Here are five issues expected to dominate campaigning as the ruling Conservatives, in power since 2010, seek to fight off a resurgent Labour opposition.
- Immigration -
Sunak wants to fight the election on immigration, long a highly charged political issue championed by British right-wing parties.
The UK leader, whose parents of Indian descent emigrated from East Africa in the 1960s, has announced several initiatives aimed at cracking down on record levels of regular migration.
He has also pledged to cut irregular migration by stopping small boat crossings of asylum seekers from France, in part by threatening to send them to Rwanda.
The crossings continue though and the government's increasingly expensive Rwanda plan has so far failed to take off.
Labour also argues that migration is too high and has said it will "smash the gangs" of people smugglers operating in Europe.
- Economy -
Britons are still feeling the pinch of a years-long cost-of-living crisis that sent mortgage payments and energy bills through the roof, crippling household incomes.
Sunak is claiming credit for reducing inflation to 2.3 percent from a high of 11 percent but has failed to spur economic growth, with the UK falling into recession last year.
The Tory leader has announced tax cuts to try to woo voters, insists his economic plan is working, and claims that Labour would take the economy "back to square one".
But Labour, historically vulnerable to attacks on its economic record, has courted business by putting fiscal prudence at the heart of its campaign and ruling out major spending plans.
It says ex-prime minister Liz Truss's disastrous October 2022 mini-budget that wiped billions off pension funds and devalued the pound shows the Conservatives cannot be trusted on the economy.
- Climate -
The Conservatives' long-standing target is to achieve net-zero carbon emissions by 2050, which the UK government is legally obliged to pursue.

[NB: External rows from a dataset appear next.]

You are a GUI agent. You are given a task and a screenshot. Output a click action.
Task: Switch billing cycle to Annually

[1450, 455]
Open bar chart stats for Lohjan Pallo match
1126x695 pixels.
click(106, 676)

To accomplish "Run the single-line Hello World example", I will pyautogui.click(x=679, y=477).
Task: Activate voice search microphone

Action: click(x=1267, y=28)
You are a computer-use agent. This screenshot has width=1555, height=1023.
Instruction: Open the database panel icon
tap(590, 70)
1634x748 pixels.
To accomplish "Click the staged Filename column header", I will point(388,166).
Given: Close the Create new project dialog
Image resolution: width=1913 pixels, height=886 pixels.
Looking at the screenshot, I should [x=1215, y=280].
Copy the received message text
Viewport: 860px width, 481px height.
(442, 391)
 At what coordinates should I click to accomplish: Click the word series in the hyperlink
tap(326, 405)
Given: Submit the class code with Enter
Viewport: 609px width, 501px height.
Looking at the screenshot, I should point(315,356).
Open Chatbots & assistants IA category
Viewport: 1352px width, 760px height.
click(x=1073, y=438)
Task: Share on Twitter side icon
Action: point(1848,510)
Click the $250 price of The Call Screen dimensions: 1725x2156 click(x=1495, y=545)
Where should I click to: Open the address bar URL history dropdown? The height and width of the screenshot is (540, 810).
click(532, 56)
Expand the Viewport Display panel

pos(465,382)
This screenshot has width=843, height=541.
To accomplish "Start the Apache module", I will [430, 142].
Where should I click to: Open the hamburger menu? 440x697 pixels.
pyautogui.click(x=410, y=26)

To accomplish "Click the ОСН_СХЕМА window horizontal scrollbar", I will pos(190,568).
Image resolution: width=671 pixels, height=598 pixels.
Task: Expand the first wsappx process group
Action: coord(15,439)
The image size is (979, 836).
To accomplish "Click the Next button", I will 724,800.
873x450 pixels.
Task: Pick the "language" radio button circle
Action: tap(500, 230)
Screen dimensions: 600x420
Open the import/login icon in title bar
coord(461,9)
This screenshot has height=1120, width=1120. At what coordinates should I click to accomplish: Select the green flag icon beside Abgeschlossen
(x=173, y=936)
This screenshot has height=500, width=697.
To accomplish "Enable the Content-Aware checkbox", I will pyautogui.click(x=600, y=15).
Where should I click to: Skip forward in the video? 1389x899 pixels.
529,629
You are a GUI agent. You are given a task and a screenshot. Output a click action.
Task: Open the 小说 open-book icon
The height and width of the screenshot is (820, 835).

Sunak has watered down how that will be achieved though by pushing back a ban on the sale of new petrol and diesel cars from 2030 to 2035 in an attempt to draw dividing lines with Labour.
Labour this year ditched its flagship commitment to spend £28 billion a year on green infrastructure after coming under repeated attack from Sunak over how it would pay for it.
Labour insists it is still committed to its ambitious target of achieving clean power by 2030 and has promised to spend £8.3 billion creating a publicly owned clean energy company called Great British Energy.
- Health -
The UK's National Health Service (NHS) is creaking badly under the strains of huge waiting lists and repeated strikes by doctors seeking higher pay, with health professionals decrying years of under-investment and below-inflation wage increases.
Cutting waiting lists is one of Sunak's top priorities, but some seven million were awaiting treatment at the end of last year, well up from the 4.6 million in December 2019 before the Covid-19 pandemic.
Labour has pledged two million more appointments in its first year in power by paying NHS staff more to work evenings and weekends. It has also promised reforms, saying the publicly funded service cannot be fixed with money alone.
- Security -
Sunak has put the nation's security on the ballot paper by claiming that Britain would be less safe under Labour.
On a trip recent to Poland he announced plans to increase Britain's defence spending to 2.5 percent of GDP by 2030 in the face of rising threats from Russia, Iran and others.
Labour is also committed to the target when economic conditions allow and leader Keir Starmer has said that security would be the "first priority" of his administration.
Sunak also talks regularly about extremism, warning of attempts by activists to undermine British democracy and criticising massive pro-Palestinian protests against the war in Gaza.